### SELECTED TEXT
━━━━━━━━━━━━━━━━━━━━━━━━━━━━━━

Please call us on +44 (0) 20 3375 1706.
US Mid-west is a “Hot” farmland market.
The words Real Estate together with “Boom” are words not heard in the USA for a least 4 ys. But, now they are being heard once again, and not about New York Apartments, or subprime Inland Empire communities in Southern California, but “Hottest” real estate market in the US is now in the Mid-west, and it is agricultural farmland.
The reason is that as the Global food commodity prices continue their rise, the Midwestern farmers are enjoying a upsurge that is triggering a rise in the price of farmland, leaving estate agents, farmers and their bankers joyous.
The Federal Reserve Bank of Chicago calculated last month that in the region, that include Iowa, Illinois, Michigan, Indiana and Wisconsin, agricultural land prices rose 12% in Y 2010.
That was the 2nd highest increase in 30 yrs, and in real contrast to flat and/or falling real estate prices elsewhere in the USA.

━━━━━━━━━━━━━━━━━━━━━━━━━━━━━━

### SUPPLIED DATA
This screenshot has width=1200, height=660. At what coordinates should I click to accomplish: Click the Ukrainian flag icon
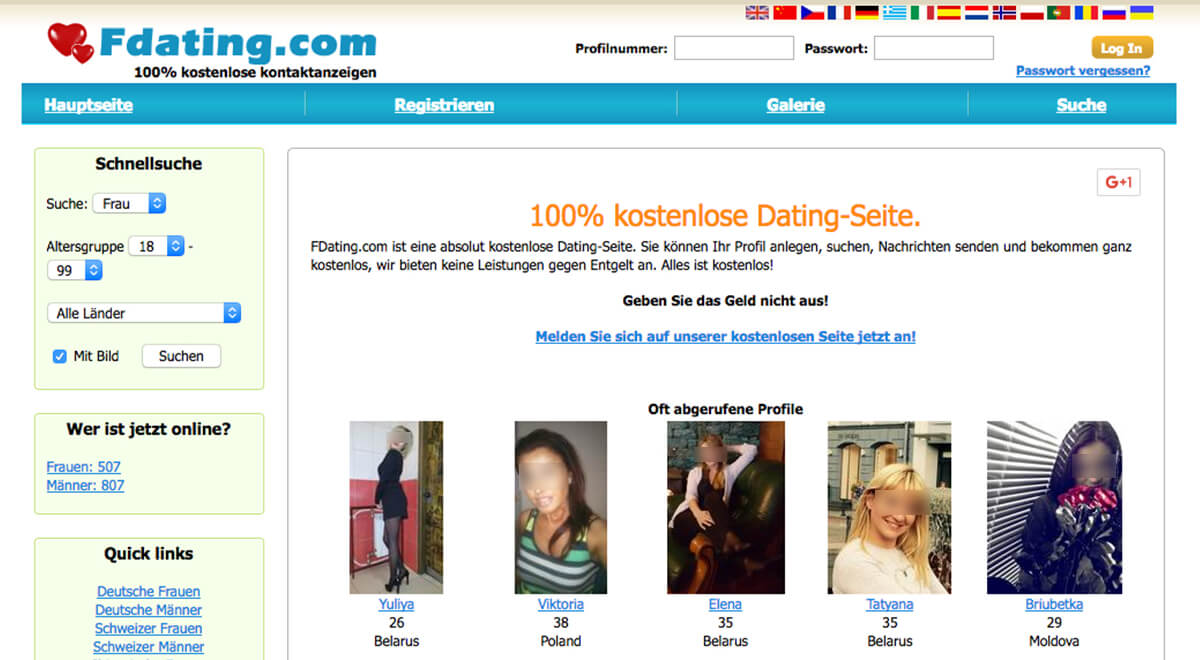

━━━━━━━━━━━━━━━━━━━━━━━━━━━━━━

### GOAL OF THE EXERCISE
Summarize the article above on Midwest farmland in two sentences.

### SOLVED PROBLEM
Agricultural farmland in the US Midwest is now the hottest real estate market in the country, as rising global food commodity prices give Midwestern farmers an upsurge that is driving up farmland prices. The Federal Reserve Bank of Chicago calculated that agricultural land prices in a region including Iowa, Illinois, Michigan, Indiana and Wisconsin rose 12% in 2010, the second highest increase in 30 years and in real contrast to flat or falling real estate prices elsewhere in the USA.